И я пошел к Калиме. К его дому вела протоптанная им в траве тропинка. Калима удивился, но впустил в жилище. Ходил по дому в галошах, брюках-трениках. Кроме него жила еще кошка, рассчитывающая в смысле пропитания, конечно, на себя. Нельзя сказать, что в доме Калимы царил беспорядок. Вещи очень демократично как-то сами по себе выбирали, где им находиться. И Калима всякий раз удивленно их находил. Только очков я насчитал в количестве трех, и все без дужек. И еще на нем была сорочка. А три других висели в шкафу на плечиках. В нем, в этом Калиме, была внутренняя культура. Я к нему обратился с анкетой. Калима стал одновременно говорить о своей жизни и анкету заполнять. И речь его была наивна и удивленна самой себе. А почерк у него был почти детский. Еще «школьной» выучки. (Калима им редко пользовался.)«Я же в школе учился перышком писать. А этим (авторучкой. — Ред.) нет, не люблю. В сельсовете если заполнять что, то я шоколадку давал, за меня писали».

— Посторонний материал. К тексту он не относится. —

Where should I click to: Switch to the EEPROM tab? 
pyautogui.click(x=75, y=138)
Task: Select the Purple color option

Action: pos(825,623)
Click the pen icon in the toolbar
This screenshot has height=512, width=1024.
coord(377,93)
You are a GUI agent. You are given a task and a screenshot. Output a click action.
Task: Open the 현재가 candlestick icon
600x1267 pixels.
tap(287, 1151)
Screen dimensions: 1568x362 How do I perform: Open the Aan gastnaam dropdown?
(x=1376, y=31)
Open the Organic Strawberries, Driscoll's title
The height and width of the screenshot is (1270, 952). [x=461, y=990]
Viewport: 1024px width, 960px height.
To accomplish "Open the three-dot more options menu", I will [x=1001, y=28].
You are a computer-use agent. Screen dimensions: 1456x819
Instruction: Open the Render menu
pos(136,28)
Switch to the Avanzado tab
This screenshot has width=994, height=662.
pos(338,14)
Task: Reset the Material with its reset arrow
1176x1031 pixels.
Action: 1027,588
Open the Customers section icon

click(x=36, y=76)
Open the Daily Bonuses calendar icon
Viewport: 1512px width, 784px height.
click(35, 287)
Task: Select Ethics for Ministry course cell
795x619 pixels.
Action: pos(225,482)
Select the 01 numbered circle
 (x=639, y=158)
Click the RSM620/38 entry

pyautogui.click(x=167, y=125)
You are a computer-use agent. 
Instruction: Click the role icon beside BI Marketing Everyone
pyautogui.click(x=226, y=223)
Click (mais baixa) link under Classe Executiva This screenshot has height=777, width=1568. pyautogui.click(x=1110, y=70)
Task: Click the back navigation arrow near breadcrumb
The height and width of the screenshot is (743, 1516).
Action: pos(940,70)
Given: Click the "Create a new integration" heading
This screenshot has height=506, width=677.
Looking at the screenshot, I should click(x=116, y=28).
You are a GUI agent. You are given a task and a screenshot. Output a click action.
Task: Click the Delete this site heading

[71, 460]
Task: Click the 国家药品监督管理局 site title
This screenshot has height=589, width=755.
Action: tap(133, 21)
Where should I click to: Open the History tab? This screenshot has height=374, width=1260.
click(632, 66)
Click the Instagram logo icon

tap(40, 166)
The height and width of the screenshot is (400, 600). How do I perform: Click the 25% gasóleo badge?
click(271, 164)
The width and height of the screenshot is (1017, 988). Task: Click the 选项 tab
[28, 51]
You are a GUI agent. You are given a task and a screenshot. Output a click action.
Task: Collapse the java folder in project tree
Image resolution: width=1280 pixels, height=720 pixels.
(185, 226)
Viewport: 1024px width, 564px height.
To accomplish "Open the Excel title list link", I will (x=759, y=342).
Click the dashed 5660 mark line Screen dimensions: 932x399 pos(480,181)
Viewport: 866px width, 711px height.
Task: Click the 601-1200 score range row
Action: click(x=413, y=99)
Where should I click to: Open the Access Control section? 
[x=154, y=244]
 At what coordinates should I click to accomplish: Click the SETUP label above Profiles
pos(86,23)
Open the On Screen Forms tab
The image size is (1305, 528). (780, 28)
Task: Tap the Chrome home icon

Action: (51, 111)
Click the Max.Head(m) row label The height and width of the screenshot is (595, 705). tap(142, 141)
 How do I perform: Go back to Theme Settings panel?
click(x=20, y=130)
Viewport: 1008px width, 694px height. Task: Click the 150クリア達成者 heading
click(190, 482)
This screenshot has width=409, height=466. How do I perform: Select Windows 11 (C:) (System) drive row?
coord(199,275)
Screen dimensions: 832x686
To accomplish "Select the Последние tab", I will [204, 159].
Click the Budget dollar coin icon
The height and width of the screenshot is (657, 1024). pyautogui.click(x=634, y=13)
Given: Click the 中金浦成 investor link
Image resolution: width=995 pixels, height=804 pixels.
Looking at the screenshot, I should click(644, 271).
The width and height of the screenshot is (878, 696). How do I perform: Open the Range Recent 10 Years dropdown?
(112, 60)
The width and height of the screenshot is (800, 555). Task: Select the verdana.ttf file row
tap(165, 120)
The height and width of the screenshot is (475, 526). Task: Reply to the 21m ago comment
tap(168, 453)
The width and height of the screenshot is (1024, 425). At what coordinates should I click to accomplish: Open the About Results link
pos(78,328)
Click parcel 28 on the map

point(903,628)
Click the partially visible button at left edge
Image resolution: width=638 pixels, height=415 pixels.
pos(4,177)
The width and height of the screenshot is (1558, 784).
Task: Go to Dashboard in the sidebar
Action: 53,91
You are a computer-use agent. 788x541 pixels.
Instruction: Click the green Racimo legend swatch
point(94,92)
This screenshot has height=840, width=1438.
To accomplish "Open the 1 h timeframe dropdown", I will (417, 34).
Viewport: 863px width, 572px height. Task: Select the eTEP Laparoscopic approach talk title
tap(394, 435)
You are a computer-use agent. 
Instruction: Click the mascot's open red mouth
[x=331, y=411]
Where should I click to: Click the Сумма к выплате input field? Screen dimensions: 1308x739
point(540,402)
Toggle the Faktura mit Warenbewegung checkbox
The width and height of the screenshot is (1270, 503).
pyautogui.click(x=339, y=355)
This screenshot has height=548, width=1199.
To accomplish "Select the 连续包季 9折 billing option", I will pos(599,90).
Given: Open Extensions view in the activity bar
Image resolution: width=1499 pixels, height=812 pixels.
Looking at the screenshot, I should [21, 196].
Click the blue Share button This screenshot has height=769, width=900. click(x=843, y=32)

Рассказал же он следующее:
«Деревня здесь большая была. Отцы-то — вояки, они нас понарожали».
«Я один живу, никого у меня нет. Попал на Печору, грузчиком, в общежитие, всё водка, водка. Поживу с одной, с другой, один опять остаюсь. Они все пьющие были, мои женщины, подруги».
«Всё на вино. Такая жизнь пошла. Упадешь зимой, думаешь: замерзнешь, и … с ним».
«Что у меня за память стала… «Хэ»-букву уже не знаю написать как».
«У меня только кошка, и то не моя».
В анкете Калима дошел до графы «Вероисповедание…» и задумался. Меня спросил, что здесь писать. Я сказал, что надо писать своими словами. Тогда он написал:«Верую и неверую».
А на общую фотографию д. Скорятино Калима не попал. Вместо него — кто с усами — это Лидии Владимировны сын, приплыл из Лодейки траву ей покосить. А Калима с утра в лес «побёг» с пакетом, посмотреть, нет ли уже грибов.
И в дополнение (не без помощи опять же Калимы) сравнительная характеристика двух северных рек.
Заработок Калимы, проживающем на Сухоне, состоит в том, что он переправляется на тот берег, в Лодейку, от которой 40 км всего до Устюга и дорога, а значит — есть дачи и дачники, которым всем чего-то надо; переправляется на плоту, отталкиваясь шестом, и выполняет их (дачников) трудовые поручения. Вся река Сухона с прилегающими деревнями чем-то похожа на коммуналку с длинным коридором. То есть все «туда-сюда» общаются. Заплывая вперед, отметим, что совсем не то — Северная Двина. Это очень широкая река. И тот же Калима, если бы вздумал поплыть в соседнюю деревню на плоту, выглядел бы что твой Хейердал на «Кон-Тики». Пока бы он приплыл, был бы в лучшем случае обед. И надо было бы уже плыть обратно. То есть этот «трип» был бы бесперспективен в смысле заработка. Что мог себе позволить Хейердал, за которым следило человечество, но никак не Калима, за которым вообще никто не следит. Получается, что Северная Двина — очень широка и велика, но не столь удобна для проживания человека. И что-то мне этот расклад напоминает.